Your copy should hold every record verbatim and none of the pictures.

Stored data
*** Begin section ***

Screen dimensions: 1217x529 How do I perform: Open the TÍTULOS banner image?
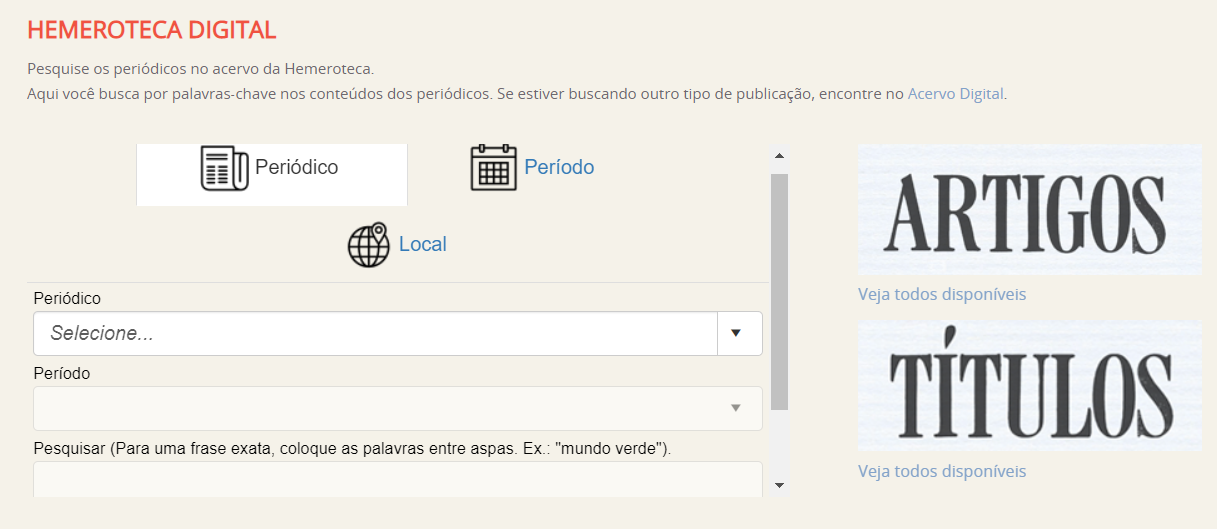(1030, 386)
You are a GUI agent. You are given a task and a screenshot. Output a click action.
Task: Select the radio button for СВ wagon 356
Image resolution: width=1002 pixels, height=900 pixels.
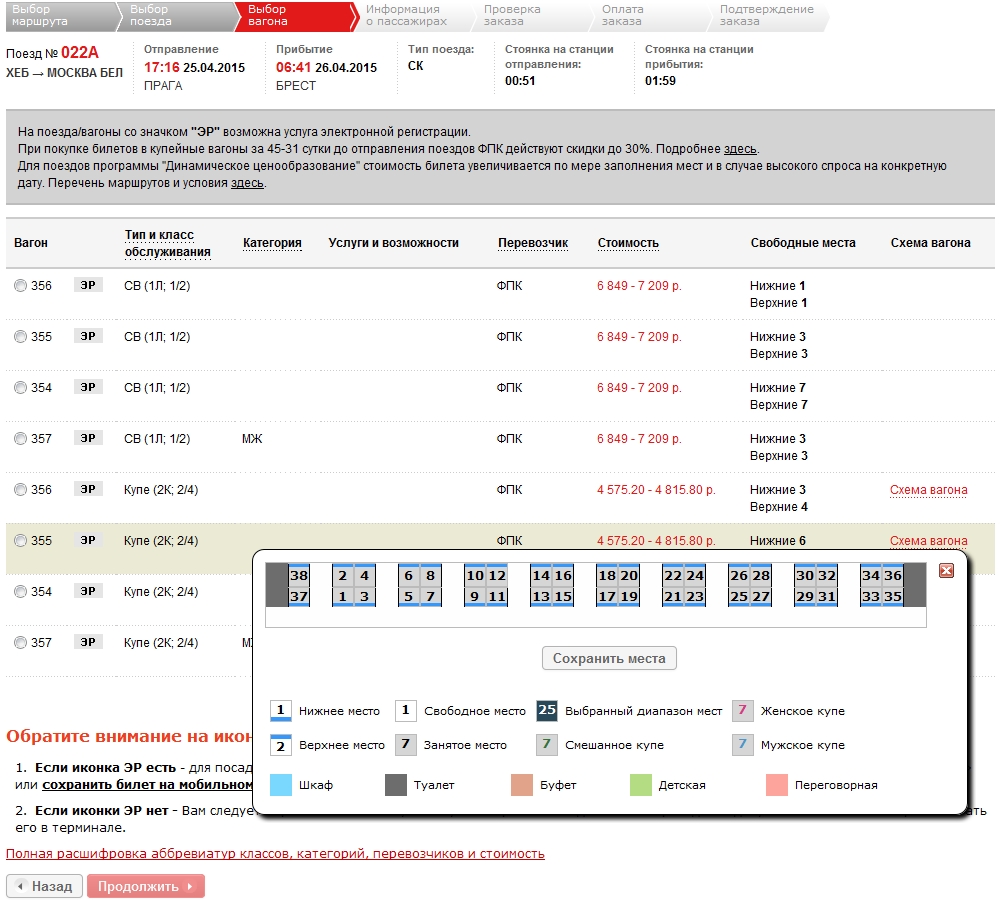(20, 286)
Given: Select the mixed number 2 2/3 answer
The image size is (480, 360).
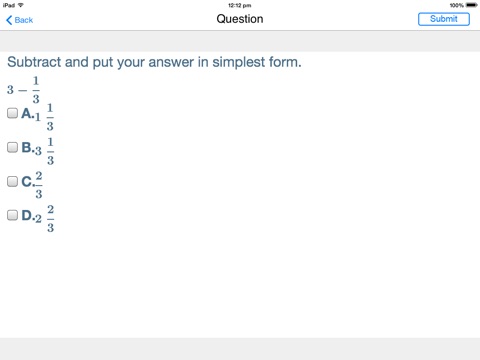Looking at the screenshot, I should pyautogui.click(x=45, y=219).
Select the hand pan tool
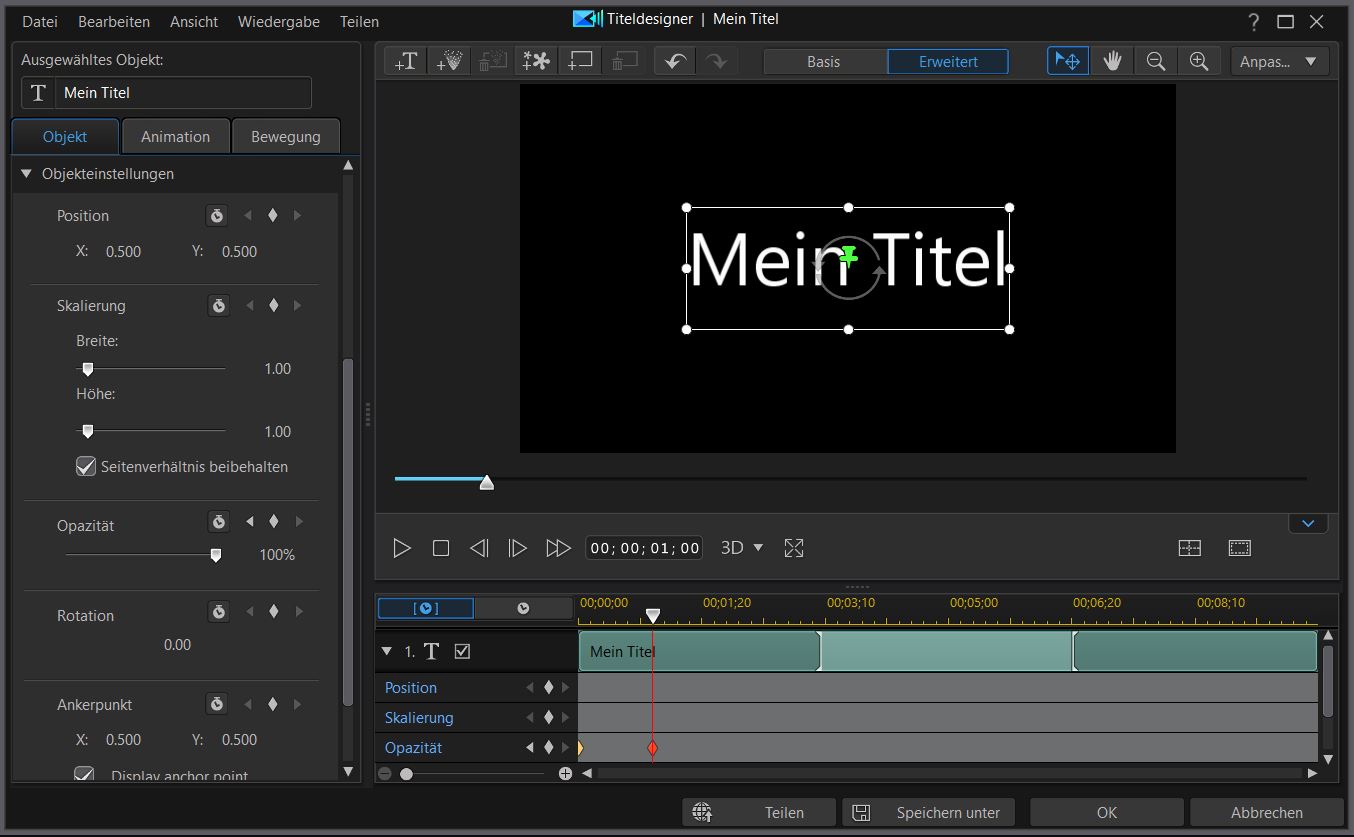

*** End section ***

§ Response to this exercise:
Screen dimensions: 1217x529 How do I perform: Open the TÍTULOS banner image?
(1030, 386)
You are a GUI agent. You are given a task and a screenshot. Output a click action.
Task: Select the radio button for СВ wagon 356
Image resolution: width=1002 pixels, height=900 pixels.
(20, 286)
Given: Select the mixed number 2 2/3 answer
The image size is (480, 360).
Looking at the screenshot, I should pyautogui.click(x=45, y=219).
Select the hand pan tool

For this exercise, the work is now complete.